Autre travers pointé : le rapport s’est focalisé sur six Etats américains – Wyoming, Kansas, Nebraska, Colorado, Missouri et Iowa –, alors que le sécheresse s’est rapidement propagée sur l’ensemble du continent. Au cours du mois de juillet, 61 % du territoire américain étaient ainsi déclarés en situation de déficit pluviométrique aigu.
LE RÉCHAUFFEMENT EN DÉBAT
Ce différend et les moyens mis en œuvre dans la réalisation d’un tel rapport gouvernemental démontrent une nouvelle fois que le réchauffement de la planète, ainsi que le rôle joué par l’homme dans ce changement font toujours débat outre-Atlantique.
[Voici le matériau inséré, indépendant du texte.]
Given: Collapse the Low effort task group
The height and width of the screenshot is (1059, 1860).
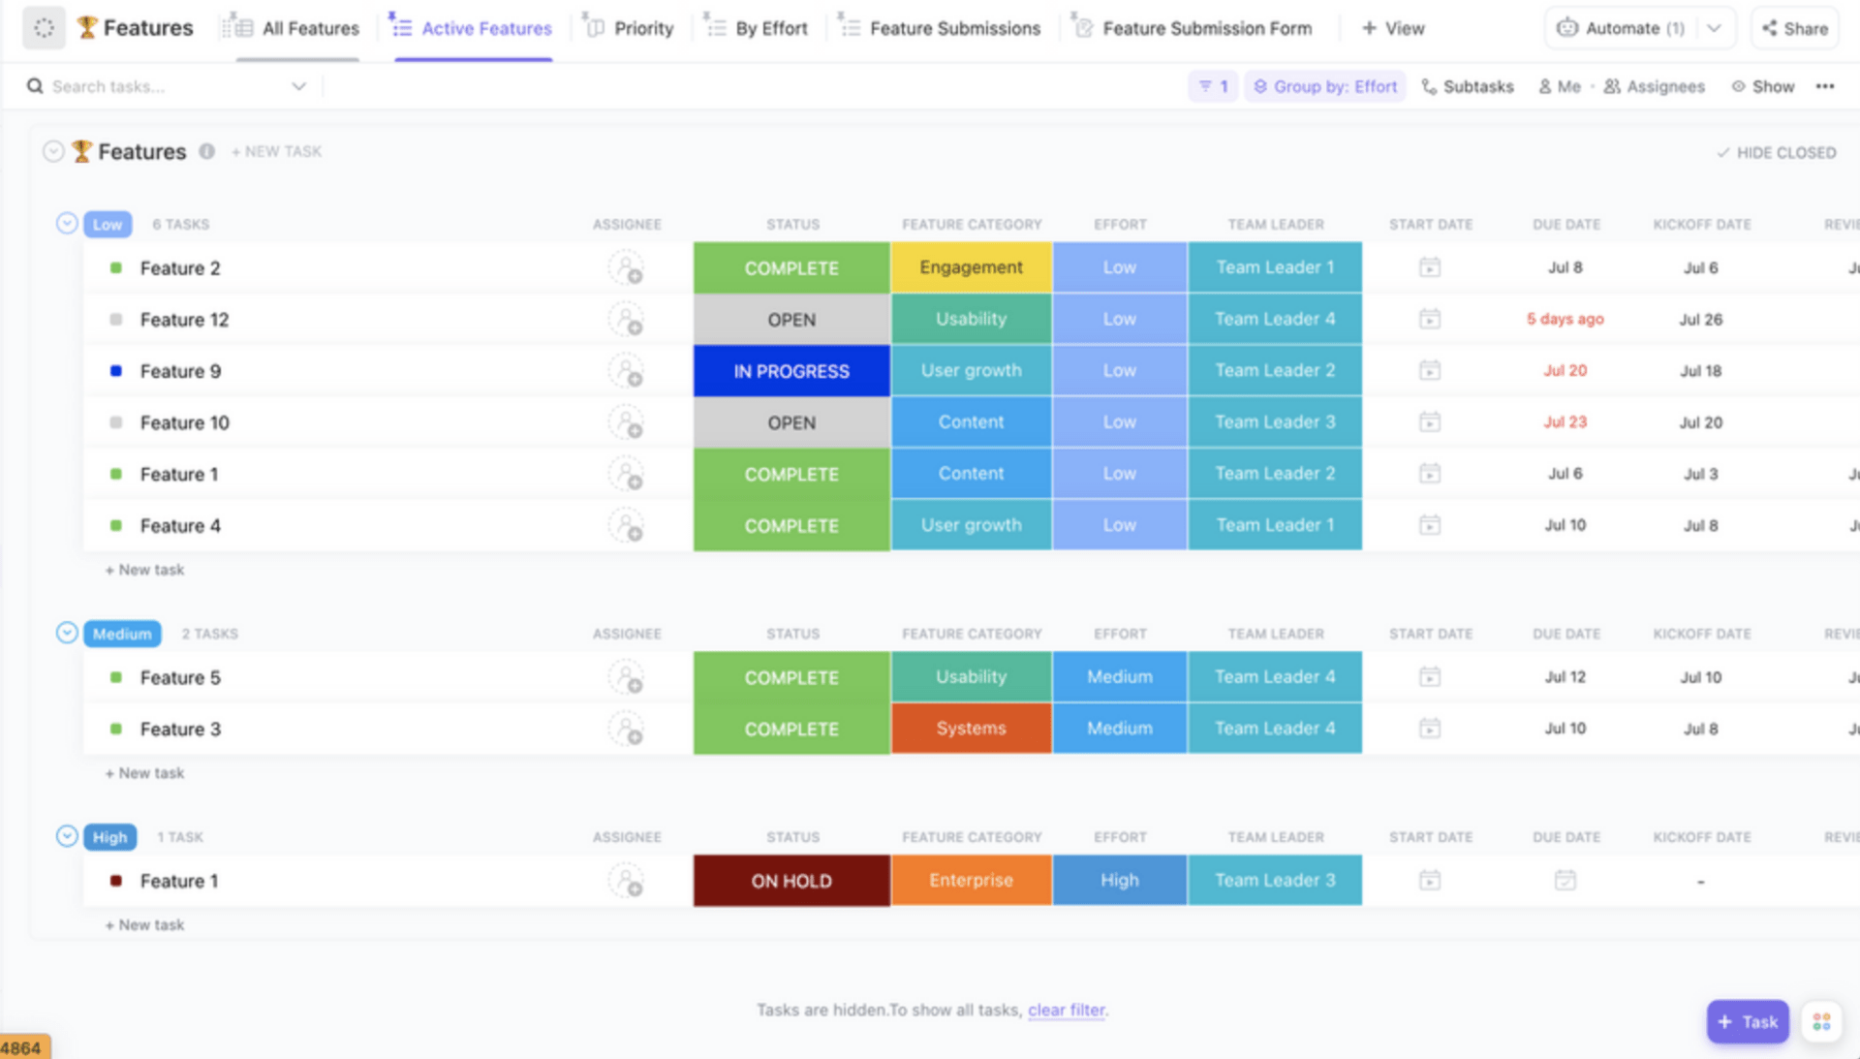Looking at the screenshot, I should (x=65, y=224).
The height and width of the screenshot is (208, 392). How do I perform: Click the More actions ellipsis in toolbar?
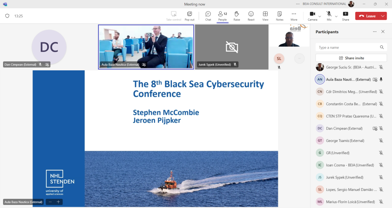pyautogui.click(x=294, y=16)
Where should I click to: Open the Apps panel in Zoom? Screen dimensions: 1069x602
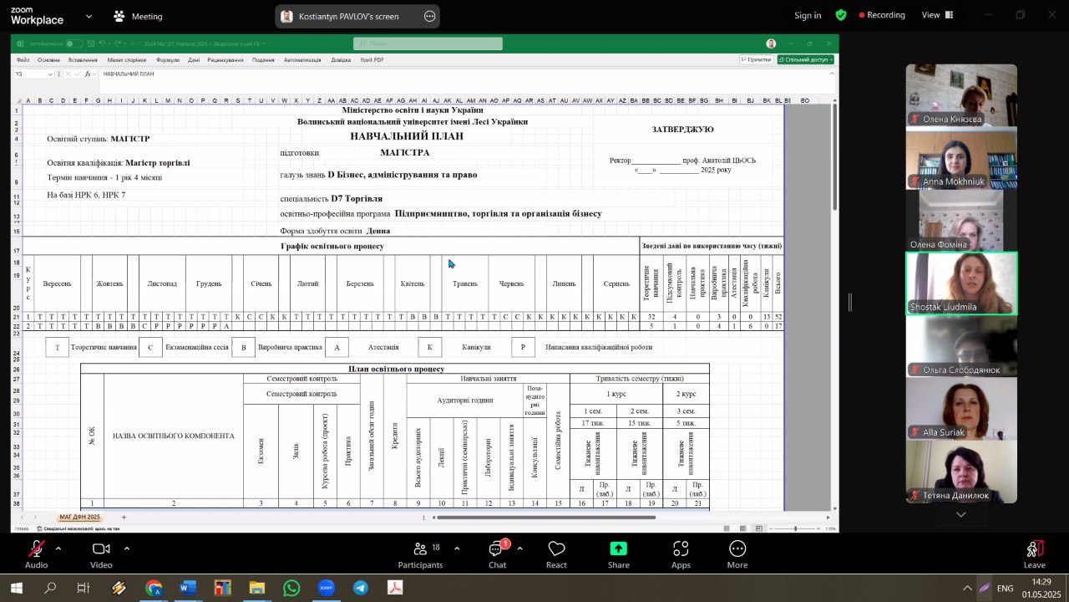pyautogui.click(x=681, y=554)
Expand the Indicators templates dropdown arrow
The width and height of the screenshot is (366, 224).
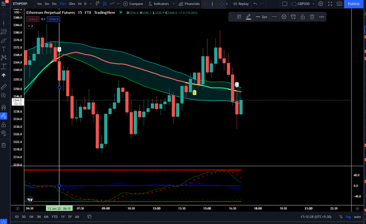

Pas plus tard que mercredi, le représentant républicain du Texas, Joe Barton, arguait très sérieusement d’une “divergence de preuves” sur la cause du réchauffement climatique en prenant pour exemple le déluge biblique. “Si vous êtes croyant, on peut dire que le déluge est un exemple de changement climatique, et ce n’était certainement pas parce que l’humanité avait trop développé les énergies fossiles”, a-t-il déclaré, cité par ABC News, lors d’auditions sur le projet controversé de pipeline Keystone XL, qui doit transporter vers les raffineries du golfe du Mexique le pétrole extrait des sables bitumineux du Canada.
Pourtant, les études scientifiques, et notamment américaines, le démontrent sans cesse : une température mensuelle mondiale inférieure à la moyenne du XXe siècle n’a plus été observée sur Terre depuis le mois de février 1985. Signe du réchauffement en cours, les dix mois de novembre les plus chauds depuis 1880 sont survenus ces douze dernières années, tandis que les dix mois de novembre les plus froids datent tous d’avant 1920.
Conséquence : les événements climatiques extrêmes, et en particulier les sécheresses, se sont multipliés depuis trente ans en Amérique du Nord et sont amenés à augmenter encore dans le futur, selon une étude du réassureur allemand Munich Re publiée en octobre. En décembre, une étude américaine publiée dans Nature Climate Change mettait, de son côté, en garde contre la réduction probable des ressources hydriques des régions du Sud-Ouest des Etats-Unis à cause du réchauffement climatique.